* **Directions for this task**:
Using the records that follow, work out the number of lines with the word "will" in them; reply with that number only.

************

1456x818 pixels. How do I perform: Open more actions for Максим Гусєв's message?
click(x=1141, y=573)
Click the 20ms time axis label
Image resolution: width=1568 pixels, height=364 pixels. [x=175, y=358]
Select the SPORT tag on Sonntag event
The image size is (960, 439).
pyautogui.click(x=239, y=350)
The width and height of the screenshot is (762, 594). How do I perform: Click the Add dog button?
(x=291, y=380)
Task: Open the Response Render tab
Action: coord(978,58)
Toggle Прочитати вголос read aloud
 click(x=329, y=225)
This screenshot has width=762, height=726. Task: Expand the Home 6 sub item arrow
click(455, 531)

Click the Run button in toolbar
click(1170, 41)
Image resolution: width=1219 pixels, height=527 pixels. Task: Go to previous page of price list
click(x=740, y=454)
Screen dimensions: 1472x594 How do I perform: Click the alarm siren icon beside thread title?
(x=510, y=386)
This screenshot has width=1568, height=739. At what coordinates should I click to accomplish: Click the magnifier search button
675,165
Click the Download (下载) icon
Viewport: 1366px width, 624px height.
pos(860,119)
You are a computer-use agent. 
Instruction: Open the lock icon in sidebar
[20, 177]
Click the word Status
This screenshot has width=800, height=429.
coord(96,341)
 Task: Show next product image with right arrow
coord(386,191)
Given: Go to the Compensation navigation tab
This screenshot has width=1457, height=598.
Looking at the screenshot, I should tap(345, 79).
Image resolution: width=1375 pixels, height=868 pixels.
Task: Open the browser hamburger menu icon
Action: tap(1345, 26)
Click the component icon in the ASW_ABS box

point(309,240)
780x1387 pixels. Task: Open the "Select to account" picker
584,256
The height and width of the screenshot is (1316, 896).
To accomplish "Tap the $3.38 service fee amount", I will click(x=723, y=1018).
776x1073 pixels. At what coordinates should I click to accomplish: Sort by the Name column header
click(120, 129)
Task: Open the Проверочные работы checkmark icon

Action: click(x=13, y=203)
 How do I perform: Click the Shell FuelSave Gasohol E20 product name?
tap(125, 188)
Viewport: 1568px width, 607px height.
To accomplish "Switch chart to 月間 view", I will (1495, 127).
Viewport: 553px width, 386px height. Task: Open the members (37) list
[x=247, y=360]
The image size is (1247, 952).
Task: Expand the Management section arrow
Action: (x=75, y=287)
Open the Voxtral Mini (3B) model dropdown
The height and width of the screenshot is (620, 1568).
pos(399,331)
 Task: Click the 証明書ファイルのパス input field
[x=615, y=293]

************

* **Solution to the exercise**:
2